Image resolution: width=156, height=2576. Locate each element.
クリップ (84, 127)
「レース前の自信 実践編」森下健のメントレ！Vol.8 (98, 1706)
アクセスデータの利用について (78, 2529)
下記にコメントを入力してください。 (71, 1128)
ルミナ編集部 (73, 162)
━━━━━━━━━━━━━━━━━━━━
*WORK INSTRUCTION*: Give back the full listing exactly as it stands above.

*SOLUTION TO THE EXERCISE*:
Image resolution: width=156, height=2576. Locate each element.
クリップ (84, 127)
「レース前の自信 実践編」森下健のメントレ！Vol.8 (98, 1706)
アクセスデータの利用について (78, 2529)
下記にコメントを入力してください。 (71, 1128)
ルミナ編集部 (73, 162)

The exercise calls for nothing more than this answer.